Quantum Hall systems are characterized by quantization of the Hall conductance—a bulk property rooted in the topological structure of the underlying quantum states1. In condensed matter devices, material imperfections hinder a direct connection to simple topological models2,3. Artificial systems, such as photonic platforms4 or cold atomic gases5, open novel possibilities by enabling specific probes of topology6,7,8,9,10,11,12,13 or flexible manipulation, for example using synthetic dimensions14,15,16,17,18,19,20,21. However, the relevance of topological properties requires the notion of a bulk, which was missing in previous works using synthetic dimensions of limited sizes. Here, we realize a quantum Hall system using ultracold dysprosium atoms in a two-dimensional geometry formed by one spatial dimension and one synthetic dimension encoded in the atomic spin J = 8. We demonstrate that the large number of magnetic sublevels leads to distinct bulk and edge behaviours.

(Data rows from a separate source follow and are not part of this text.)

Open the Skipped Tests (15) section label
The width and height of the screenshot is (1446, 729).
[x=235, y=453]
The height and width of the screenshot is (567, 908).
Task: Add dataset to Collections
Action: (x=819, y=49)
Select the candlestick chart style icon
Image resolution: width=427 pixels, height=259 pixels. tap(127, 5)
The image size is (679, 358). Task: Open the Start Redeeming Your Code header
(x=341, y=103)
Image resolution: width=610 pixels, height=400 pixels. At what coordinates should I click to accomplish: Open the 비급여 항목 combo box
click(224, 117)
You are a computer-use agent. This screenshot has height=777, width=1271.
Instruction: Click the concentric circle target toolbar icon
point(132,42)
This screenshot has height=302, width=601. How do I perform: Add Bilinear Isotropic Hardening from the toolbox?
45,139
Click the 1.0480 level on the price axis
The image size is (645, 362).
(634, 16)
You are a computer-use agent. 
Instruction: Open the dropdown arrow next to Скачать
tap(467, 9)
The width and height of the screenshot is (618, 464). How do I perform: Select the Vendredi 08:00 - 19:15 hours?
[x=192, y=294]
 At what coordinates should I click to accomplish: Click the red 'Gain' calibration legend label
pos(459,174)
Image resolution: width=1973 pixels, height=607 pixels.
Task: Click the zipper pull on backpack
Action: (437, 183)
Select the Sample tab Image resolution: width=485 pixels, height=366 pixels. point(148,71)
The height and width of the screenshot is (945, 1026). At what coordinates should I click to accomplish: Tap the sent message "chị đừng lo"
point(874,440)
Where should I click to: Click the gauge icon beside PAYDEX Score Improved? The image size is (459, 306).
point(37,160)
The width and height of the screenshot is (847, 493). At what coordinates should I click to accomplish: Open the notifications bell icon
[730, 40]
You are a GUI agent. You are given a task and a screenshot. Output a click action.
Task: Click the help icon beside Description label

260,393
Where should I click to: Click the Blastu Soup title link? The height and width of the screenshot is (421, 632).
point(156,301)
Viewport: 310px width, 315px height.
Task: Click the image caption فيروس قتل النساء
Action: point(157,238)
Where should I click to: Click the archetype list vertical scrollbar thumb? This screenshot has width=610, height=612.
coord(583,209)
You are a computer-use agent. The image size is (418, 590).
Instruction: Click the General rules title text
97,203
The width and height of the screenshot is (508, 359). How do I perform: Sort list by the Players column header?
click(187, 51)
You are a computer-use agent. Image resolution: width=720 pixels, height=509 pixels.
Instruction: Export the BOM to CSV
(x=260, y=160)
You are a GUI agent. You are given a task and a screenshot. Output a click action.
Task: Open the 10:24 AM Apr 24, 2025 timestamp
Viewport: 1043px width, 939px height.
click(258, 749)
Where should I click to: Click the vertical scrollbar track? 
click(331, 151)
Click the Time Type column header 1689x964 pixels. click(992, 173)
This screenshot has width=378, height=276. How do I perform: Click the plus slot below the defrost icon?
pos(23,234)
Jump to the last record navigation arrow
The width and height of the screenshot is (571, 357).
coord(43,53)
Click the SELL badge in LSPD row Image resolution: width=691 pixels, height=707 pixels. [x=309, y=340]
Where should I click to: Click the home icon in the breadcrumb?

Furthermore, we measure the Hall drift and reconstruct the local Chern marker, an observable that has remained, so far, experimentally inaccessible22. In the centre of the synthetic dimension—a bulk of 11 states out of 17—the Chern marker reaches 98(5)% of the quantized value expected for a topological system. Our findings pave the way towards the realization of topological many-body phases.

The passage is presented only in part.